Data extracted from a collection
↓
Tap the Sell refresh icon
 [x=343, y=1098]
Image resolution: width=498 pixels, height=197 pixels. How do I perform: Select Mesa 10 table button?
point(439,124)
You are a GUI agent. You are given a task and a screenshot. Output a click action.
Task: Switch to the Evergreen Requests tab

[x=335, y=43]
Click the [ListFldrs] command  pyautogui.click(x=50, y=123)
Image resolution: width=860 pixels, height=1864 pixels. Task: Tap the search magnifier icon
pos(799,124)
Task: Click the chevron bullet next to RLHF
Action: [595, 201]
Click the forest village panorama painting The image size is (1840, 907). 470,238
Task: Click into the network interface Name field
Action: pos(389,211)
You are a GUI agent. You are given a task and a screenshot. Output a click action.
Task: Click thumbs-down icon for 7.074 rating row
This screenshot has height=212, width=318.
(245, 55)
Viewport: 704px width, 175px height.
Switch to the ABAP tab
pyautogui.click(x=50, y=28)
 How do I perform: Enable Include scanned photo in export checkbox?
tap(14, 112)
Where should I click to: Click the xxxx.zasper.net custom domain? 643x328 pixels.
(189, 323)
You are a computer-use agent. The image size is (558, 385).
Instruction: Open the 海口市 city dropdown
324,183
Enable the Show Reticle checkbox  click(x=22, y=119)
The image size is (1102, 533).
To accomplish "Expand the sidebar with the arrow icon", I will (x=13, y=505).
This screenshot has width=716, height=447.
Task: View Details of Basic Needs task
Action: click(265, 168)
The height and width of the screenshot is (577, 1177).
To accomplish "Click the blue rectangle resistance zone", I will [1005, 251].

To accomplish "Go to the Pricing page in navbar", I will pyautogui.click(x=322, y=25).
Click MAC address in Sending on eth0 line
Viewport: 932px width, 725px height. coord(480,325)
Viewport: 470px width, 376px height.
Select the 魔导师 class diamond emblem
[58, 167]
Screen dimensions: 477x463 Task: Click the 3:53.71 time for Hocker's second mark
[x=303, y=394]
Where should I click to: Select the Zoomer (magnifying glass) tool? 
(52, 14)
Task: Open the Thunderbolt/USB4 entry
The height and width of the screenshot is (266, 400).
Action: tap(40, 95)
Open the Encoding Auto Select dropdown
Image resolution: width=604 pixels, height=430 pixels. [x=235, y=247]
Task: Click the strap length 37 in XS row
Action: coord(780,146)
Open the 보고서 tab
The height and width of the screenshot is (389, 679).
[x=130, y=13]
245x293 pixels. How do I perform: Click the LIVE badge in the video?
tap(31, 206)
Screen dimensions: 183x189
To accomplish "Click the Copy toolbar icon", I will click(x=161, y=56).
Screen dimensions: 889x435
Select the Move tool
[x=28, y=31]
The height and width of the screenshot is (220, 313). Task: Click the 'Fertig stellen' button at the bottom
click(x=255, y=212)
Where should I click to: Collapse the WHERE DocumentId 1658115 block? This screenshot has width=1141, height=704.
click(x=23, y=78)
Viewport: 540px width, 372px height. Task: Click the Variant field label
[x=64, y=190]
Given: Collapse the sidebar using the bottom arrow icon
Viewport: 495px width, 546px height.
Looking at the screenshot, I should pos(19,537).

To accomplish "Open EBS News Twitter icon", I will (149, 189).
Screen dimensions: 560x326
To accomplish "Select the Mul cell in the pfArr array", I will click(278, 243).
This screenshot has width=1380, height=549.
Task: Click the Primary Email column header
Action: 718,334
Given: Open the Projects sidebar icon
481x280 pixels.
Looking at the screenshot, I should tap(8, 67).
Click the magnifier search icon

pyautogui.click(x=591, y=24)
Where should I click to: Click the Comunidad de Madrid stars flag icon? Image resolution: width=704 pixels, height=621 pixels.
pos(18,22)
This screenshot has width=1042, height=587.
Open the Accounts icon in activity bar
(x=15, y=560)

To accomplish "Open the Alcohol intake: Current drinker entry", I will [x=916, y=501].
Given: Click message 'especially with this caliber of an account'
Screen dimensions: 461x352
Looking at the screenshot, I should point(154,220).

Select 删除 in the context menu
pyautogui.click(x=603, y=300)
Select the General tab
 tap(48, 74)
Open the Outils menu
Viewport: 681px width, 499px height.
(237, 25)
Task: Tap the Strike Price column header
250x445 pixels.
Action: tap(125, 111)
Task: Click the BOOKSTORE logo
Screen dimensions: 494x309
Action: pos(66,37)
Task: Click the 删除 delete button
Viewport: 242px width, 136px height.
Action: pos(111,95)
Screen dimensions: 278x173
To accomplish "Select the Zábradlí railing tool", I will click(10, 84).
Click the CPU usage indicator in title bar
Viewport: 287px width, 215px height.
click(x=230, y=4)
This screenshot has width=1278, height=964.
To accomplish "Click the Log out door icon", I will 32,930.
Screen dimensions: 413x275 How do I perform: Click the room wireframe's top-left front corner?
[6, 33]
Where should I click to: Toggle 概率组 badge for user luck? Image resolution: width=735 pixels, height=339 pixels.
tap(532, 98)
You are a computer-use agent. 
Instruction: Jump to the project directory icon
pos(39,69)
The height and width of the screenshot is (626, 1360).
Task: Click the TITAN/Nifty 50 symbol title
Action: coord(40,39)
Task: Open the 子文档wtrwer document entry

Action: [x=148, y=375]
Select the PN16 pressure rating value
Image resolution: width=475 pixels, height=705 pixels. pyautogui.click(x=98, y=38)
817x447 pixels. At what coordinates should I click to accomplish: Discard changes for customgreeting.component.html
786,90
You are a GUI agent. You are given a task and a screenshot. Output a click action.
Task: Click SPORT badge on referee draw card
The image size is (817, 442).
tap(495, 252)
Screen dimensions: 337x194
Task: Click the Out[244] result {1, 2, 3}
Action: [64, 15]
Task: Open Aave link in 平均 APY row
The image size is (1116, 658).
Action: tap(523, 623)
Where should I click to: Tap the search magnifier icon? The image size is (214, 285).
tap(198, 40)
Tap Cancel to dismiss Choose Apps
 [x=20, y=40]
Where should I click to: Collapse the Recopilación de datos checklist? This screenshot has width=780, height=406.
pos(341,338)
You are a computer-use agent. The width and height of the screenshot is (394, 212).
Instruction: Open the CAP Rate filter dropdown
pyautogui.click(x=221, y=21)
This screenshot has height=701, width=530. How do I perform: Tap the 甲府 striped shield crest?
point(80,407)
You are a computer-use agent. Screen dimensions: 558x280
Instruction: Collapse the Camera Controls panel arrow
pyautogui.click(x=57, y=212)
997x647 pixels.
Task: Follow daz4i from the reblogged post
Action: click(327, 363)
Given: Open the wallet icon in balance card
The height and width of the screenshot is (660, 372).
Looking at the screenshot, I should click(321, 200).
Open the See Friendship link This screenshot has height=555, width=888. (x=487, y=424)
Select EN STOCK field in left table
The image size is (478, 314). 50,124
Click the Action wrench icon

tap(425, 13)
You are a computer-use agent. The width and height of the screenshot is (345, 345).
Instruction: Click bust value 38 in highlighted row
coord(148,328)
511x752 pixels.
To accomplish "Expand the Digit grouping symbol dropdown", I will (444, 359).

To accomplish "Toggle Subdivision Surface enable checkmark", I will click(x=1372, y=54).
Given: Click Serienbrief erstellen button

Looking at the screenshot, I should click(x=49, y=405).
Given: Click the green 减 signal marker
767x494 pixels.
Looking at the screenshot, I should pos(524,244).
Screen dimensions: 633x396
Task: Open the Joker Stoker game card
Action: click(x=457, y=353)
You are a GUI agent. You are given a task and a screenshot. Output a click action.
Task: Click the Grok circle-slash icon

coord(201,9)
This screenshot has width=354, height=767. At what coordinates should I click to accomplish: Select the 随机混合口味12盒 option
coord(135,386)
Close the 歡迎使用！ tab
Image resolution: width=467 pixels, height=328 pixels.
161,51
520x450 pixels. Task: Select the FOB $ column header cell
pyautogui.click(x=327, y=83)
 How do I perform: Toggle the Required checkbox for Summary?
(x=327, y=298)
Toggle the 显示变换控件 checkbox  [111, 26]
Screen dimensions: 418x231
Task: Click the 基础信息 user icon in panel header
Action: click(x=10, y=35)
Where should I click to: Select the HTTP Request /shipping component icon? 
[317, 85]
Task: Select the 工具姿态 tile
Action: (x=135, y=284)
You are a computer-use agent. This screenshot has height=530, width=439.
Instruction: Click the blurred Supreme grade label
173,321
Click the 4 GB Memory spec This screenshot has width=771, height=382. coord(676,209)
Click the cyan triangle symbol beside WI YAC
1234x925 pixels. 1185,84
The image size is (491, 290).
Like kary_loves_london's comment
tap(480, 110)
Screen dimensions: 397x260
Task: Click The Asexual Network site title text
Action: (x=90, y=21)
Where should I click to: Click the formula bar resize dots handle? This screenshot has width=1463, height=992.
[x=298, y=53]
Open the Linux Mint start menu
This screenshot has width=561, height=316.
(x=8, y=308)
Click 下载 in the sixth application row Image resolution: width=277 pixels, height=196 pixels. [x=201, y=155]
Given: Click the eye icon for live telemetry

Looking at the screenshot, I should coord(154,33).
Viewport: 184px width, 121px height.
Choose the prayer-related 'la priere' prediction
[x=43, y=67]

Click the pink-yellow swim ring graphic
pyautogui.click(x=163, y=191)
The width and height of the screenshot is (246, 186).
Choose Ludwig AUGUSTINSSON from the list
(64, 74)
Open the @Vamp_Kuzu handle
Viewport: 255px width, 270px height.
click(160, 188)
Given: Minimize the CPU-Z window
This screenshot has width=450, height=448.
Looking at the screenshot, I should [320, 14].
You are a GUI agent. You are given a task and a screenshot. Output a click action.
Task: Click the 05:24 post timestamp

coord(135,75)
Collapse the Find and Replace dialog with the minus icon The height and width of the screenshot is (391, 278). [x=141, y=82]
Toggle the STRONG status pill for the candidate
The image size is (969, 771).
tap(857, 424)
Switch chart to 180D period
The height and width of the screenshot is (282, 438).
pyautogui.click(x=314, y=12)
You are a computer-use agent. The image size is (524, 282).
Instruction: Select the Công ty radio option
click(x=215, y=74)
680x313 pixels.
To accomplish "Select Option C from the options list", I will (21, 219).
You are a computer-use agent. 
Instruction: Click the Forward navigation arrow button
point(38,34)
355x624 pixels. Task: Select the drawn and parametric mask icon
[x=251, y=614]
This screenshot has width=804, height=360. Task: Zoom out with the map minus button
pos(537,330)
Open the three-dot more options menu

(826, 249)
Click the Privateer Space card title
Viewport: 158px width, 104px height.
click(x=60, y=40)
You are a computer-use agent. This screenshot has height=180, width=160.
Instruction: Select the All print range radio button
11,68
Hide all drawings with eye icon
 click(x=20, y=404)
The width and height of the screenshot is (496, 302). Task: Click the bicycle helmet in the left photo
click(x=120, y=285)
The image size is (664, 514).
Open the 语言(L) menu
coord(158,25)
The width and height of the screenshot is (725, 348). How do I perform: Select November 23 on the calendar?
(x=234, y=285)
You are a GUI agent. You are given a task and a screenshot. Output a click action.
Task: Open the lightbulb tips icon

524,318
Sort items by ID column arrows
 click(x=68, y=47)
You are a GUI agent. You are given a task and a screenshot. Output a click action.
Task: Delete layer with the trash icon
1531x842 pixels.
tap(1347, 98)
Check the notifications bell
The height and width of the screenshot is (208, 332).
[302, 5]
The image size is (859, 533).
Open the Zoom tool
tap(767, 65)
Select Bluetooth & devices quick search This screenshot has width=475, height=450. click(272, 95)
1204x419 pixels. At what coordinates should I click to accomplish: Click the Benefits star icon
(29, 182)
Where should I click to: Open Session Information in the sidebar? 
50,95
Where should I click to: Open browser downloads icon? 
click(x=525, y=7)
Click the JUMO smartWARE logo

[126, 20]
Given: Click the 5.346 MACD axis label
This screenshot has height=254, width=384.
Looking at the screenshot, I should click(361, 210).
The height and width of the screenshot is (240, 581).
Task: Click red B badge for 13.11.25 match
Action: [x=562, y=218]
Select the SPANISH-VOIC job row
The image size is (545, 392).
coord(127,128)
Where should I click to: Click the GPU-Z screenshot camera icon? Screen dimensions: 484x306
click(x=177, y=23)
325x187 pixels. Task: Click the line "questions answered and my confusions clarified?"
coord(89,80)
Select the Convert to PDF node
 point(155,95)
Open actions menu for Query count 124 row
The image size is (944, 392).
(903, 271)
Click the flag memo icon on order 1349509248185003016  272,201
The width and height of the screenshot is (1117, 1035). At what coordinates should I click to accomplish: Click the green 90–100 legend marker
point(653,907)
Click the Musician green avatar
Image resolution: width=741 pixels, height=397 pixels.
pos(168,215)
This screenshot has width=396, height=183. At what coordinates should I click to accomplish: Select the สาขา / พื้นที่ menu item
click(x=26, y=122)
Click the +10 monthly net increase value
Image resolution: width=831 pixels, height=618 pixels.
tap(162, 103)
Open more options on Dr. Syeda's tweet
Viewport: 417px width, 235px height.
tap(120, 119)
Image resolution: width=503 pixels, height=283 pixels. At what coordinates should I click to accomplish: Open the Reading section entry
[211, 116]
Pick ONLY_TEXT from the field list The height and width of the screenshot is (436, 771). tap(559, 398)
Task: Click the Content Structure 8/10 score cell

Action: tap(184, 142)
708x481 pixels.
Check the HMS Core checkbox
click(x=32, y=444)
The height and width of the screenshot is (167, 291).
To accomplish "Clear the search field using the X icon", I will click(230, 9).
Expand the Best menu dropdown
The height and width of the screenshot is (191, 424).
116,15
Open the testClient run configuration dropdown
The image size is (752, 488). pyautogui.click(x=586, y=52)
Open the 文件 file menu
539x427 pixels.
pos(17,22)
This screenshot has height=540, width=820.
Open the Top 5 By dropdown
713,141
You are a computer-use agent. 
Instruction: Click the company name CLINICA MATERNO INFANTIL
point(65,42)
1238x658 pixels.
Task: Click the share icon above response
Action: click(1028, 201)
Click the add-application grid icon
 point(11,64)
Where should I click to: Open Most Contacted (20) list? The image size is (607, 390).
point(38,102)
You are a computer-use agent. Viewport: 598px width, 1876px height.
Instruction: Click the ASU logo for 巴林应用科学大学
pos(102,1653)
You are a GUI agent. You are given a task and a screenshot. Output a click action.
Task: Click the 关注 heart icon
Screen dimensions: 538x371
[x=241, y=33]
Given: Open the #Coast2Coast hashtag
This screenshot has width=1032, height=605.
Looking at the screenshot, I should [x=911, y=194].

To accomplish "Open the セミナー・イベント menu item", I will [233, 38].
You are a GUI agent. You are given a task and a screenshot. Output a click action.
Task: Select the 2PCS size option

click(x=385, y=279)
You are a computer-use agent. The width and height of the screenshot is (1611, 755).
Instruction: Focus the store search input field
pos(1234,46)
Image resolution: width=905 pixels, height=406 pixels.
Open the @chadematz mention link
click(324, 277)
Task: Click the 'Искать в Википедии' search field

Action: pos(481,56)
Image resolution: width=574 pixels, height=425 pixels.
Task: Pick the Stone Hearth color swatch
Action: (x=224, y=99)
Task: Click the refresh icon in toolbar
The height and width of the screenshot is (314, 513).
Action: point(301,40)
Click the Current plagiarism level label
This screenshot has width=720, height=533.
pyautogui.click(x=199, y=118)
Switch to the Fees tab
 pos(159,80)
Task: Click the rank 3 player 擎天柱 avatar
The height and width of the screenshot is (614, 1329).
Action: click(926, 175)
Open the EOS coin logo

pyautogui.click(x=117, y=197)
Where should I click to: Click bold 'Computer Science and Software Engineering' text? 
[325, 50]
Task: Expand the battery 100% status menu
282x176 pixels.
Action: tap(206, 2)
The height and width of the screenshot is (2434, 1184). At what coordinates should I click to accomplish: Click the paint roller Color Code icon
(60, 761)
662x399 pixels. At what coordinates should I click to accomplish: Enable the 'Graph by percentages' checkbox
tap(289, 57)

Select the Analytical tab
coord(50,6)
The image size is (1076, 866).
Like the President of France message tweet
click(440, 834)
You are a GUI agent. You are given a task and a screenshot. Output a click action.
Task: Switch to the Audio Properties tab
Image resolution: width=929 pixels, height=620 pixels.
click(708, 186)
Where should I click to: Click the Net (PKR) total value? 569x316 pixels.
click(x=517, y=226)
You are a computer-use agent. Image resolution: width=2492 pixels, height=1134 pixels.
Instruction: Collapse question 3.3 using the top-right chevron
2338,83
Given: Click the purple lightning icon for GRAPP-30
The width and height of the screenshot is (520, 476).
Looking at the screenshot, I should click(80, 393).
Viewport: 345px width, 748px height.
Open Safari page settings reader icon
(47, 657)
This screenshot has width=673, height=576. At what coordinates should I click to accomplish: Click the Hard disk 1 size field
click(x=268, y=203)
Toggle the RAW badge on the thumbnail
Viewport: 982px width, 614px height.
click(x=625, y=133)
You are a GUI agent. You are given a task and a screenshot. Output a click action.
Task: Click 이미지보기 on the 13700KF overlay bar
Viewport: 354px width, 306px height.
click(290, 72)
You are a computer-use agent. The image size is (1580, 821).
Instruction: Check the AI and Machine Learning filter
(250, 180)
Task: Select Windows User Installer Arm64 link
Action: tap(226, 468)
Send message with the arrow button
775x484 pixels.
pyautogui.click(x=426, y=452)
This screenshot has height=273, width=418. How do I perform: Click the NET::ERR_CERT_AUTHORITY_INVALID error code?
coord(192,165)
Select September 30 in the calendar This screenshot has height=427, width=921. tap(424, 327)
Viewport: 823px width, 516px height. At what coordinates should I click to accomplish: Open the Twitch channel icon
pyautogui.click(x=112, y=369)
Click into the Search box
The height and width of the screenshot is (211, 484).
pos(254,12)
↑
Going through the entries above, report how many lines include the string "avatar". The number alone is the answer.

2